■ **Problem to solve**:
Extract each line of the listing below that contains the string "patch", matching case exactly.

(Items from a dataset)
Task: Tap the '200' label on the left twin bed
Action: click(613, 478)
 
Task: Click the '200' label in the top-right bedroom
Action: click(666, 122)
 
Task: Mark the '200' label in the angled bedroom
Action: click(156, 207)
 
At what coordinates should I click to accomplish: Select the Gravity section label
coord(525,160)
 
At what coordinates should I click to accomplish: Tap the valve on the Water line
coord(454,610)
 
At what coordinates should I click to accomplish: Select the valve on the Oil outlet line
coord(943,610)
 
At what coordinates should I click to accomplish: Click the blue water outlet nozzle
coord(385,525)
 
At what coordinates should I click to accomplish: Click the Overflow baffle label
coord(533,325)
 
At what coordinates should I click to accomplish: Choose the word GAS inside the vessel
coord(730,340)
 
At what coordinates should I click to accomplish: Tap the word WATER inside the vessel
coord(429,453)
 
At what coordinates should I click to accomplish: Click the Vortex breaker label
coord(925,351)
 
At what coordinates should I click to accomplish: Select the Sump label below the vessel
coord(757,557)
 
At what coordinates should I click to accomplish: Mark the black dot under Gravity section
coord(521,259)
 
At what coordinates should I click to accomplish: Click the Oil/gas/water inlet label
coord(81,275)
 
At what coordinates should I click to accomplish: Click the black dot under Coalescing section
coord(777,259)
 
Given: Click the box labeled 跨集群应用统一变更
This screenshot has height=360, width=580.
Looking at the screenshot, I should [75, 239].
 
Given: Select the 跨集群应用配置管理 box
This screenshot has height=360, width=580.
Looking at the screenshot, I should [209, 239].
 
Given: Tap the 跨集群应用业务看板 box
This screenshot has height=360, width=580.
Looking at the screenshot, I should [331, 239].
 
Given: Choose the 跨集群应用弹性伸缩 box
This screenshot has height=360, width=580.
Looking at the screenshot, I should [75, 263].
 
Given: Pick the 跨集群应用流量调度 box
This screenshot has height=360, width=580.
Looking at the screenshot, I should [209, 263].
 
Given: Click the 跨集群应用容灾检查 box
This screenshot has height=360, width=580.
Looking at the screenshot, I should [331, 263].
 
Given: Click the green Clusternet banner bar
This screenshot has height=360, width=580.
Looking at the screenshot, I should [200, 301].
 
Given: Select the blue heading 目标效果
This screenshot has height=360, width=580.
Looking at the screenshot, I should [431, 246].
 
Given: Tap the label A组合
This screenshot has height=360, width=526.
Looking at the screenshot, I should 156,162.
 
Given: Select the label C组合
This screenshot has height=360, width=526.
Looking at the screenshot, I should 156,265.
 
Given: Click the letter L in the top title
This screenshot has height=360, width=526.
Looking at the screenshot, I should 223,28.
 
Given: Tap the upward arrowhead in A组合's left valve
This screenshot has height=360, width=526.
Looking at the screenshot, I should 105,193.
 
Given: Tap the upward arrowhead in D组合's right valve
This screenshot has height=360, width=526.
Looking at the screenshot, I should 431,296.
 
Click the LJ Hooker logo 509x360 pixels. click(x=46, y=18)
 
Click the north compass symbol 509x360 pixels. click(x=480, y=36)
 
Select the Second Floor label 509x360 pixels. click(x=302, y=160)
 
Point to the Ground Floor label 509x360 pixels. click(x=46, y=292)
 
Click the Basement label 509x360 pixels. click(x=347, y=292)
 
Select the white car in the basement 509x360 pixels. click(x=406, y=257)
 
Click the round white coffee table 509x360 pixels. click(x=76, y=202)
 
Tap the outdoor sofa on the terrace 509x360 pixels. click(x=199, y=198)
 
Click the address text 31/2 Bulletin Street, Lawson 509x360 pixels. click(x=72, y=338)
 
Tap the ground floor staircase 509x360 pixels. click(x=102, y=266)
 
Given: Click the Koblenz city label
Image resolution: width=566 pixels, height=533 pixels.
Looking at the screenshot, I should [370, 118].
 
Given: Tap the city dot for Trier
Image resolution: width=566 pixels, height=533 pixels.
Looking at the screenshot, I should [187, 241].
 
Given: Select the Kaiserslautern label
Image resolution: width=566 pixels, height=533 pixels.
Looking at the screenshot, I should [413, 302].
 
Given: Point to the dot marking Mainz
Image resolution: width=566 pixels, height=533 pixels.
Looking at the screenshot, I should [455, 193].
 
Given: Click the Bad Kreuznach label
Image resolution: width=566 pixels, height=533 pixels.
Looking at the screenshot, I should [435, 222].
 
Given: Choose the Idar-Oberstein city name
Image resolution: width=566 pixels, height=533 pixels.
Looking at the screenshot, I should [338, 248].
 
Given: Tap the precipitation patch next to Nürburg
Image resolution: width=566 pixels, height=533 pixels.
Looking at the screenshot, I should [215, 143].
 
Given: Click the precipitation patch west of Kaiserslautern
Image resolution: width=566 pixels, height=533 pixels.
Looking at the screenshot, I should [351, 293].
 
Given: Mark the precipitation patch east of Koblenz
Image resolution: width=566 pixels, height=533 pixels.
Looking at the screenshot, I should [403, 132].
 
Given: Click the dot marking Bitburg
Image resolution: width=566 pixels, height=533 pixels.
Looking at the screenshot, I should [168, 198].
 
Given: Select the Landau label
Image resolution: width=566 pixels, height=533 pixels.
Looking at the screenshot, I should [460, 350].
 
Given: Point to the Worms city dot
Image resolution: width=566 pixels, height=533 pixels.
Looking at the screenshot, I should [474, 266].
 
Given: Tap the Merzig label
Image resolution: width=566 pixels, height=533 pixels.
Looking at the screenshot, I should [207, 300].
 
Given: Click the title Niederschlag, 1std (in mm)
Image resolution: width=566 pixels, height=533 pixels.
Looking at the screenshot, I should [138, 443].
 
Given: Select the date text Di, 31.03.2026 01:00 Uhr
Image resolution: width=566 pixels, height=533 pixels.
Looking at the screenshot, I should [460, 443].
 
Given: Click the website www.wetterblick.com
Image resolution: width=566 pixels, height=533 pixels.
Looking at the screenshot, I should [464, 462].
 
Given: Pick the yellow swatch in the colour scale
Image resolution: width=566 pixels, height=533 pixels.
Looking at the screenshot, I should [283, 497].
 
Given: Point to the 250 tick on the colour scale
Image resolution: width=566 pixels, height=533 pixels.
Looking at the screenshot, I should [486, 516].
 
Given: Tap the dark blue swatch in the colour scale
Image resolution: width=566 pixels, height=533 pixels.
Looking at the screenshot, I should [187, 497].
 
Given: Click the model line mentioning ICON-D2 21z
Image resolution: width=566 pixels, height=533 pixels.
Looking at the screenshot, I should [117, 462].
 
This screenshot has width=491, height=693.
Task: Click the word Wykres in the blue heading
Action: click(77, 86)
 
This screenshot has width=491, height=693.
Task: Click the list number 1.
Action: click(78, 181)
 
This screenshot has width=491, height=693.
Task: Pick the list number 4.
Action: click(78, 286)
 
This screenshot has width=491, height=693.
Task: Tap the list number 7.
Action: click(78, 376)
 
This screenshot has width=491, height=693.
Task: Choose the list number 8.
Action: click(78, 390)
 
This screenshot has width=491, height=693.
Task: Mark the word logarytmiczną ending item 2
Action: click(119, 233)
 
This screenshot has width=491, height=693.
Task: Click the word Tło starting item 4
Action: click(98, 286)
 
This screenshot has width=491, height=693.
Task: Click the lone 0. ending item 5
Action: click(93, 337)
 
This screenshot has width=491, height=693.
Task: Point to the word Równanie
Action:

■ **Problem solution**:
Given: Tap the precipitation patch next to Nürburg
Given: Click the precipitation patch west of Kaiserslautern
Given: Mark the precipitation patch east of Koblenz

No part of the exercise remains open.